Ampere Computing today introduced its roadmap for the coming years, including new CPUs and collaborations with third parties. In particular, the company said it would launch its all-new 256-core AmpereOne processor next year, made on TSMC’s N3 process technology. Also, Ampere is teaming up with Qualcomm to build AI inference servers with the company’s accelerators. Apparently, Huawei is also looking at integrating third-party UCIe-compatible chiplets into its own platforms.
256-core CPUs incoming
Ampere has begun shipping 192-core AmpereOne processors with an eight-channel DDR5 memory subsystem it introduced a year ago. Later this year, the company plans to introduce 192-core AmpereOne CPUs with a 12-channel DDR5 memory subsystem, requiring a brand-new platform.
Next year, the company will use this platform for its 256-core AmpereOne CPU, which will be made using one of TSMC’s N3 fabrication processes. The company does not disclose whether the new processor will also feature a new microarchitecture, though it looks like it will continue to feature 2 MB of L2 cache per core.
“We are extending our product family to include a new 256-core product that delivers 40% more performance than any other CPU in the market,” said Renee James, chief executive of Ampere. “It is not just about cores. It is about what you can do with the platform. We have several new features that enable efficient performance, memory, caching, and AI compute.”
The company says that its 256-core CPU will use the same cooling system as its existing offerings, which implies that its thermal design power will remain in the 350-watt ballpark.
Teaming up with Qualcomm for AI servers
While Ampere can certainly address many general-purpose cloud instances, its capabilities for AI are fairly limited. The company itself says that its 128-core AmpereOne CPU with its two 128-bit vector units per core (and supporting INT8, INT16, FP16, and BFloat16 formats) can offer performance comparable to Nvidia’s A10 GPU, albeit at lower power. Ampere certainly needs something better to compete against Nvidia’s A100, H100, or B100/B200.

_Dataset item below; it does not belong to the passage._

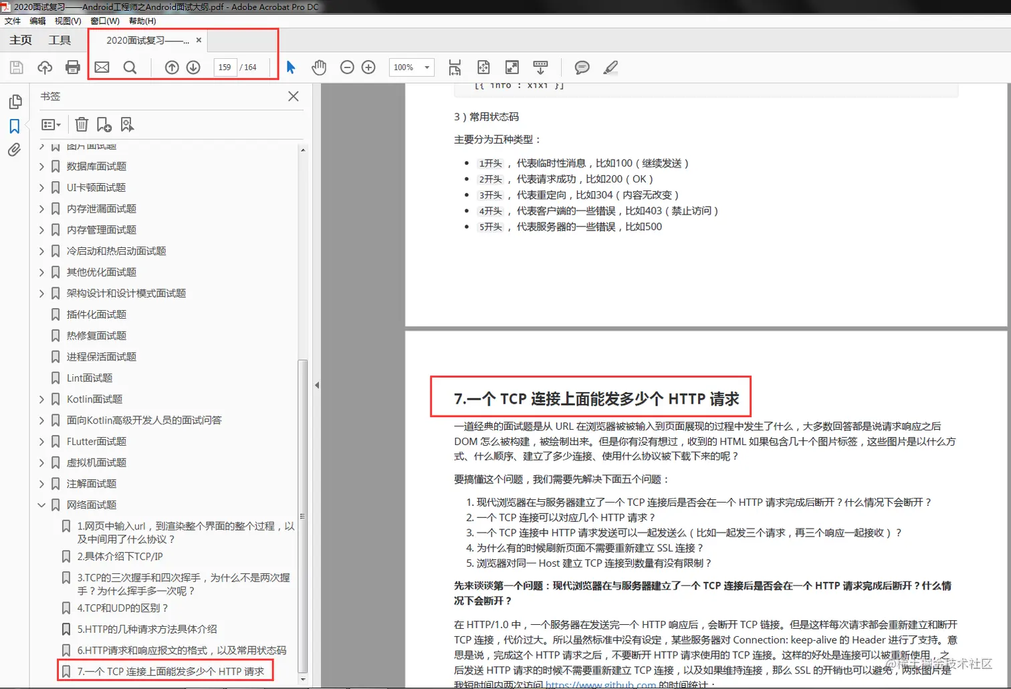The width and height of the screenshot is (1011, 689).
Task: Expand the Kotlin面试题 bookmark
Action: click(41, 399)
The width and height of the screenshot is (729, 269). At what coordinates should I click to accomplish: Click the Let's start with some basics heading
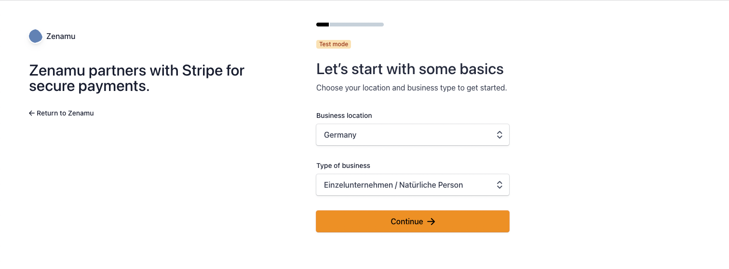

So, it teamed up with Qualcomm, and the two companies plan to build platforms for LLM inferencing based on Ampere’s CPUs and Qualcomm’s Cloud AI 100 Ultra accelerators. There is no word when the platform will be ready, but it demonstrates that Ampere’s ambitions do not end with general-purpose computing.
Chiplet plans
Last but not least, Ampere announced the formation of a UCIe working group within the AI Platform Alliance. The company intends to leverage the flexibility of its CPUs with the UCIe open interface technology and incorporate customer-developed IPs into future CPUs, which essentially enable it to build custom silicon for its clients.